What you will do: Type again, exactly, the lines below from the start through the line that includes "[Wachst jeden Tag".

Saved entries:

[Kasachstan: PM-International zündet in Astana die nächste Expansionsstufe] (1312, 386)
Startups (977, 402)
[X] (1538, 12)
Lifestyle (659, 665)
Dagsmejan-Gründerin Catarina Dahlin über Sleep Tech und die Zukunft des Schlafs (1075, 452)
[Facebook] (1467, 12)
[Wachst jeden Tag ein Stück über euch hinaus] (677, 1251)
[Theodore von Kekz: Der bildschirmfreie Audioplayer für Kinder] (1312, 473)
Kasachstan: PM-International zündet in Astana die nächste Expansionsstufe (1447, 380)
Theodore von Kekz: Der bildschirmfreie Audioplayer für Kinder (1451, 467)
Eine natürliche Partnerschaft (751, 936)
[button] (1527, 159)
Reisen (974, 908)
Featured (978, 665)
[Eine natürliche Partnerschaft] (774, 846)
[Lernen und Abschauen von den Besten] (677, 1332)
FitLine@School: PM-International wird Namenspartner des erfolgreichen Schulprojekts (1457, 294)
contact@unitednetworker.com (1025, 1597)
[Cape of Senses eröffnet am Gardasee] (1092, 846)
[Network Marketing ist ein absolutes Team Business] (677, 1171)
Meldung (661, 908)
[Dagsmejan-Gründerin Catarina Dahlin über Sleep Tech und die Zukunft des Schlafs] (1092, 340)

Response:
[Kasachstan: PM-International zündet in Astana die nächste Expansionsstufe] (1312, 386)
Startups (977, 402)
[X] (1538, 12)
Lifestyle (659, 665)
Dagsmejan-Gründerin Catarina Dahlin über Sleep Tech und die Zukunft des Schlafs (1075, 452)
[Facebook] (1467, 12)
[Wachst jeden Tag ein Stück über euch hinaus] (677, 1251)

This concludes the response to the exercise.